En tant que juge, j'ai rencontré une personnalité similaire, également une veuve, qui gagnait sa vie comme blanchisseuse. Tous les jours, elle me harcelait à l'entrée de l'église, plaidant pour son fils (un laveur de voitures) qui faisait face à une affaire de traite d'êtres humains (proxénétisme). Quoi qu'il en soit de la culpabilité de son garçon, j'admirais sa sollicitude maternelle. Il me semblait que sa persévérance avait atteint des proportions bibliques, et j'ai joué le rôle du juge injuste, non pas dans son attitude envers Dieu et l'homme, mais en rendant ce que je pensais être une décision juste.

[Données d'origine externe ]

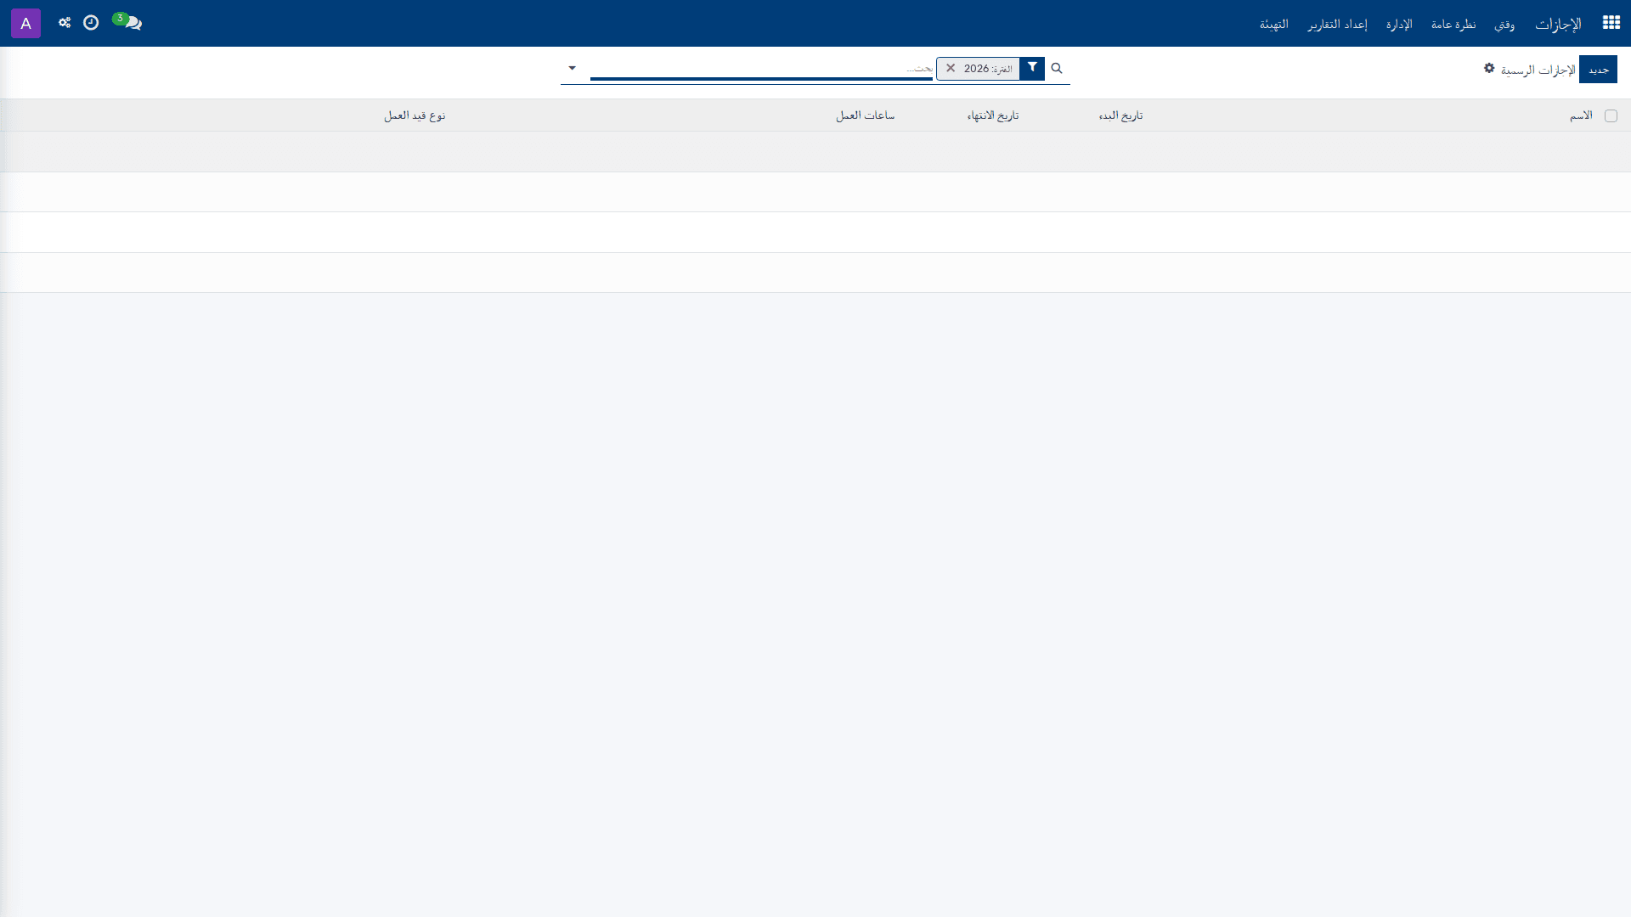Click the جديد new button

[1598, 69]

En fait, à travers la parabole, Jésus a essayé de transmettre la nécessité de prier inlassablement, en soulignant que si l'on pouvait obtenir une audience d'un homme aussi méchant et déshonorant que le juge injuste, combien plus pourrait-on obtenir une audience avec Dieu, un homme aimant Père qui s'occupe de ses enfants.

Lorsque l'épouse et moi avons visité les musées du Vatican, nous avons vu dans l'une des salles consacrées aux œuvres de Raphaël un tableau intitulé Justice, représentant la figure habituelle d'une femme, cette fois sans bandeau, tenant une épée. Mais au lieu d'une balance, son autre main repose sur le cou d'une autruche. Personne ne sait pourquoi. Peut-être que l'autruche symbolise aussi la justice, et la dame garde sa main sur son cou pour empêcher l'oiseau d'enterrer sa tête et d'échouer dans son évaluation des faits.

Ou peut-être Raphaël a-t-il inclus l'autruche pour suggérer le rôle de l'imagination dans la dispensation de la justice. Peser les preuves, oui, mais en même temps faire preuve de créativité dans la résolution du conflit pour parvenir à une décision vraiment significative car la loi peut devenir l'ennemi de la justice. Et cela exigerait non plus des parties importunant le juge pour la justice mais du juge importunant les cieux pour la sagesse.